How much is a U.S. Senator or Representative worth?
The typical member of the U.S. Congress is worth $1.03 million.
The net worth of a typical member of Congress has grown 20% since 2007. During those same years, the net worth of the typical American household dropped 35%.
In 2007 the typical senator or representative had a net worth of $803,000. By 2010 that number had grown to $1 million. At the same time, the net worth of U.S. families dropped from $126,000 to $77,000.
Do these numbers reflect your circumstances?
Ranking the Net Worth of the 115th Congress
Roll Call has been examining the finances of members of Congress since 1990 by combing through their annual financial disclosure reports. This Wealth of Congress study comes from compiling more than 28,000 rows of data from the most recent filings — snapshots of the assets and liabilities of every House member and senator just as their service in the 115th Congress began. (For almost every lawmaker, that’s New Year’s Eve 2016; the seven winners of special elections in 2017 filed during their campaigns.) 

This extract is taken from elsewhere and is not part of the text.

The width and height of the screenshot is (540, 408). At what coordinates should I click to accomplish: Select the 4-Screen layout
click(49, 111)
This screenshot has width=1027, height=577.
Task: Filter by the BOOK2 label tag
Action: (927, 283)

Report: McCaskill’s Wealth Has Increased 38% Since Joining the U.S. Senate
Sen. Claire McCaskill (D-MO) has gone from rich to very rich since she joined the U.S. Senate.
That’s according to the latest net worth numbers released by Roll Call, which put McCaskill in the top 25 richest members of Congress, and the fourth-richest in the 100-member U.S. Senate. 
McCaskill is worth $26.9 million, according to Roll Call, which wrote this about her:
The richest senator who’s in a highly competitive re-election race this year, McCaskill owes her elevated financial standing principally to her second husband. Joseph Shepard, a real estate developer specializing in affordable housing who has been married to McCaskill since 2002, owns more than $20 million in his company as well as in investment funds. The senator’s personal assets are investment funds and bank accounts worth at least $230,000, and she also gets some money from her 2015 memoir, “Plenty Ladylike.” McCaskill played host in Cancún to two fellow Democratic senators, Montana’s Jon Tester and Minority Leader Charles E. Schumer, their disclosures reveal. 
There are a total of 535 members of both houses of the U.S. Congress. For such a small number of people to own $7 billion dollars is impressive. Dividing $7 billion by 535 gives an average wealth of $13.4 million per person.
That would mean each U.S. Senator and Congressman was worth $13.4 billion – if the money were divided evenly. It’s not. The top five Senators are worth over $200 million each. The poorest five are worth less than negative $800,000.
Looking at the typical Senator or Representative gives a net worth of $1.03 million. As far as reasons why Congress is so wealthy, it’s anybody’s guess.